> **EXERCISE INSTRUCTIONS**
Write each entry out again exactly, with nothing omitted.

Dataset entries
= Beginning of Section =
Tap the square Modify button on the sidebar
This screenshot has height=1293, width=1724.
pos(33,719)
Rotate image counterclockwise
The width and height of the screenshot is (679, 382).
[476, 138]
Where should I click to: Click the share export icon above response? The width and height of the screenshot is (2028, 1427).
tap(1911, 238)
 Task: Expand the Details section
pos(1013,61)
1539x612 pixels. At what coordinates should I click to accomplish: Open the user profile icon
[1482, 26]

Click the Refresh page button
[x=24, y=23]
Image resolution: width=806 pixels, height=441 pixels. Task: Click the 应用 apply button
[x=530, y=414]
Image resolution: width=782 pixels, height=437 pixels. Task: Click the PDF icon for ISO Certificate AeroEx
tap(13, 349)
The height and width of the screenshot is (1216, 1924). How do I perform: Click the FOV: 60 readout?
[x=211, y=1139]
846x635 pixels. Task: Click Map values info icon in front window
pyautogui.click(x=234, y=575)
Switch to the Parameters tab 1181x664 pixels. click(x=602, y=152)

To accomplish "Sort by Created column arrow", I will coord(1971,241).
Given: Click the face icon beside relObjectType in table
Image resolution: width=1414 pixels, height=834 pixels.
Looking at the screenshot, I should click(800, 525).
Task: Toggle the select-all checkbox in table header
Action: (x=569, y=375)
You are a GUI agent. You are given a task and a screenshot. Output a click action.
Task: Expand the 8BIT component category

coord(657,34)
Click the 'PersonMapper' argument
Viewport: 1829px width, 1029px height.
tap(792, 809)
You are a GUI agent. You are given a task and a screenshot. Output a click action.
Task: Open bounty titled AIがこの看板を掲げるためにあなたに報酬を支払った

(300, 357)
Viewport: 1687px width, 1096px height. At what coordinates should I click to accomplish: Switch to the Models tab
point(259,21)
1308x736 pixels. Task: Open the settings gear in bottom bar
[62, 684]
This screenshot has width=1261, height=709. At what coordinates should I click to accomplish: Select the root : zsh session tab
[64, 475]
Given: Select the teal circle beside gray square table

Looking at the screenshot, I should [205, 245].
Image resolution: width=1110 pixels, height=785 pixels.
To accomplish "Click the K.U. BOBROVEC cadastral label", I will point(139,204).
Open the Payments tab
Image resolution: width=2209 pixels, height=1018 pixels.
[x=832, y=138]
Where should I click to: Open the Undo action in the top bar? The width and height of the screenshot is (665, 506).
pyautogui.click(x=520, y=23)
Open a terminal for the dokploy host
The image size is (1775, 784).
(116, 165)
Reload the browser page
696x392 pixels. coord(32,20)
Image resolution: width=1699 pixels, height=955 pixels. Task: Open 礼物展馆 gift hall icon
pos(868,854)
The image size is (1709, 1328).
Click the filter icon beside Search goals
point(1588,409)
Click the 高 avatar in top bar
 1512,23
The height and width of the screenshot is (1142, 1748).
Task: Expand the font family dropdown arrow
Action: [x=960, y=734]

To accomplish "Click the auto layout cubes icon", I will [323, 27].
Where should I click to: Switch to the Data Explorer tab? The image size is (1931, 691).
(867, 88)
= End of Section =
> **OUTPUT OF THE EXERCISE**
Tap the square Modify button on the sidebar
This screenshot has height=1293, width=1724.
pos(33,719)
Rotate image counterclockwise
The width and height of the screenshot is (679, 382).
[476, 138]
Where should I click to: Click the share export icon above response? The width and height of the screenshot is (2028, 1427).
tap(1911, 238)
 Task: Expand the Details section
pos(1013,61)
1539x612 pixels. At what coordinates should I click to accomplish: Open the user profile icon
[1482, 26]

Click the Refresh page button
[x=24, y=23]
Image resolution: width=806 pixels, height=441 pixels. Task: Click the 应用 apply button
[x=530, y=414]
Image resolution: width=782 pixels, height=437 pixels. Task: Click the PDF icon for ISO Certificate AeroEx
tap(13, 349)
The height and width of the screenshot is (1216, 1924). How do I perform: Click the FOV: 60 readout?
[x=211, y=1139]
846x635 pixels. Task: Click Map values info icon in front window
pyautogui.click(x=234, y=575)
Switch to the Parameters tab 1181x664 pixels. click(x=602, y=152)

To accomplish "Sort by Created column arrow", I will coord(1971,241).
Given: Click the face icon beside relObjectType in table
Image resolution: width=1414 pixels, height=834 pixels.
Looking at the screenshot, I should click(800, 525).
Task: Toggle the select-all checkbox in table header
Action: (x=569, y=375)
You are a GUI agent. You are given a task and a screenshot. Output a click action.
Task: Expand the 8BIT component category

coord(657,34)
Click the 'PersonMapper' argument
Viewport: 1829px width, 1029px height.
tap(792, 809)
You are a GUI agent. You are given a task and a screenshot. Output a click action.
Task: Open bounty titled AIがこの看板を掲げるためにあなたに報酬を支払った

(300, 357)
Viewport: 1687px width, 1096px height. At what coordinates should I click to accomplish: Switch to the Models tab
point(259,21)
1308x736 pixels. Task: Open the settings gear in bottom bar
[62, 684]
This screenshot has width=1261, height=709. At what coordinates should I click to accomplish: Select the root : zsh session tab
[64, 475]
Given: Select the teal circle beside gray square table

Looking at the screenshot, I should [205, 245].
Image resolution: width=1110 pixels, height=785 pixels.
To accomplish "Click the K.U. BOBROVEC cadastral label", I will point(139,204).
Open the Payments tab
Image resolution: width=2209 pixels, height=1018 pixels.
[x=832, y=138]
Where should I click to: Open the Undo action in the top bar? The width and height of the screenshot is (665, 506).
pyautogui.click(x=520, y=23)
Open a terminal for the dokploy host
The image size is (1775, 784).
(116, 165)
Reload the browser page
696x392 pixels. coord(32,20)
Image resolution: width=1699 pixels, height=955 pixels. Task: Open 礼物展馆 gift hall icon
pos(868,854)
The image size is (1709, 1328).
Click the filter icon beside Search goals
point(1588,409)
Click the 高 avatar in top bar
 1512,23
The height and width of the screenshot is (1142, 1748).
Task: Expand the font family dropdown arrow
Action: [x=960, y=734]

To accomplish "Click the auto layout cubes icon", I will [323, 27].
Where should I click to: Switch to the Data Explorer tab? The image size is (1931, 691).
(867, 88)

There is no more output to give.